Wal-Mart is the biggest private employer in America, with 1.3 million U.S. workers. And many of them will soon see a raise, in the latest snippet of corporate news that suggests a firmer job market is starting to enable workers to successfully demand higher pay.
The company said it would pay even its lowest-level workers at least $9 an hour starting this spring, comfortably above the $7.25 federal minimum wage, and push that to $10 in 2016. The company also said it would strengthen a “department manager” role, giving it a minimum wage of $13 per hour this year and $15 next, thus offering low-wage hourly workers a clearer path to advancement.
Including similar bumps at Wal-Mart-owned Sam’s Clubs, the company expects 500,000 workers to receive a raise at a cost of $1 billion a year, executives said in a conference call with reporters.
Wal-Mart is surely hoping to get favorable media coverage for its decision to offer raises, but it is worth examining the decision less based on whether the company deserves applause on some moral grounds and more based on the economic forces that led it to act.
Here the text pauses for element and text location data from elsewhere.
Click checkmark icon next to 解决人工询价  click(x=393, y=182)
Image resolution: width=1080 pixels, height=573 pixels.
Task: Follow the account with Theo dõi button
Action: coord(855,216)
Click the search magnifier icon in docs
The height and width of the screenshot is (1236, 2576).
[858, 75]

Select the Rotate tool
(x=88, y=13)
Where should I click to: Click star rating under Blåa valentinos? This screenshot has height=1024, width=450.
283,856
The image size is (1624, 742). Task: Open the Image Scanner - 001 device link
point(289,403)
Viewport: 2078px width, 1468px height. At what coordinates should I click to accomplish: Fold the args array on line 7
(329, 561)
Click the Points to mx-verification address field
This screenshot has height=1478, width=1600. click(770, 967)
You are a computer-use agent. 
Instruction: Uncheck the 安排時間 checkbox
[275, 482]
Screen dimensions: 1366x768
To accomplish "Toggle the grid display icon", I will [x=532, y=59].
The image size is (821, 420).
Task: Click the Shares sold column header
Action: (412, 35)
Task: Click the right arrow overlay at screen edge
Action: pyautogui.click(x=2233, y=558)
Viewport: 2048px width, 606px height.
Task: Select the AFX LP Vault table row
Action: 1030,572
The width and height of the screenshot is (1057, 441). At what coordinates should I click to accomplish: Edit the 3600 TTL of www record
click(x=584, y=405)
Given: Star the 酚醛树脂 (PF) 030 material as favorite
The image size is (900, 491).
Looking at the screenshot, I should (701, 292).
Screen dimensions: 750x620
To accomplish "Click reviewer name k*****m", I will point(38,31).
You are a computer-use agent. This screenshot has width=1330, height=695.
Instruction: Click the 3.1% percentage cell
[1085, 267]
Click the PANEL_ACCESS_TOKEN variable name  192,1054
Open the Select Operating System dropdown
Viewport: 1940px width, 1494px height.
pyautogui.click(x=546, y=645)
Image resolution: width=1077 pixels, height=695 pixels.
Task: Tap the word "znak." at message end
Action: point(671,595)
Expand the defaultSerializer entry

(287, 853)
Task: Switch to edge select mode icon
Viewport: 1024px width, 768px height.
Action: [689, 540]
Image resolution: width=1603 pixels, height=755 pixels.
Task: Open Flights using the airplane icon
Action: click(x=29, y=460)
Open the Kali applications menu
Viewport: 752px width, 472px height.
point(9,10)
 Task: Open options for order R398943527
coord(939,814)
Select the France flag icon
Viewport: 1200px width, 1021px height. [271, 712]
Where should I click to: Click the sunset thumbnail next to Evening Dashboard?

Indeed, the best possible news would be if Wal-Mart executives made this decision because coldhearted business strategy compelled it.
A first reaction to Thursday’s news may be simply: What took so long?
This has been a challenging five-year period in which, despite steady economic growth, average hourly wages for nonmanagerial workers have risen around 2 percent a year, barely more than inflation.
There is no doubt that working on the floor of a Wal-Mart store is still going to be a hard job at a pay level that makes it difficult to get by. But these are enormous percentage gains, and the decision by Wal-Mart comes on the heels of a similar announcement by the health insurer Aetna as well as survey data that also point to a tighter labor market and higher raises in the future.
In its 2007 fiscal year, before the recession, Wal-Mart reported $183,500 in revenue per employee and $5,938 in profit. Not bad, but by 2014 those numbers had risen by 18 percent and 22 percent. The company’s sales and profits rose nicely in that time while the company kept a lid on its payroll. Gains went to Wal-Mart shareholders, not Wal-Mart workers.
So what has changed? The simple answer is that the world for employers is very different with a 5.7 percent unemployment rate (the January level) than it was 5 years ago, at 9.8 percent. Finding qualified workers is harder for employers now than it was then, and their workers are at risk of jumping ship if they do not receive pay increases or other improvements.
Apart from pay, Wal-Mart executives said in their conference call with reporters that they were revising their employee scheduling policies so that workers could have more predictability in their work schedules and more easily get time off when they needed it, such as for a doctor’s appointment.
The giant question now is not whether there will be some meaningful wage gains in 2015; beyond the anecdotal evidence from Wal-Mart and Aetna, the collapse in oil prices means even modest pay increases will translate into quite large inflation-adjusted raises. The question is whether wage gains will be strong enough to create a virtuous cycle in which rising pay for the workers at the bottom three-quarters of the income scale, who are most likely to spend the money and get it circulating through the economy, will spur more investment and hiring.
To the degree their logic was, “We think we’re going to need to raise wages this much in the next couple of years anyway to retain good workers and maximize profitability, so we may as well get ahead of the curve and get a public-relations bump out of it and announce the plans in a big splashy way,” that would be the best news for U.S. workers.
Because that would imply that it will not just be Wal-Mart workers getting a raise in 2015.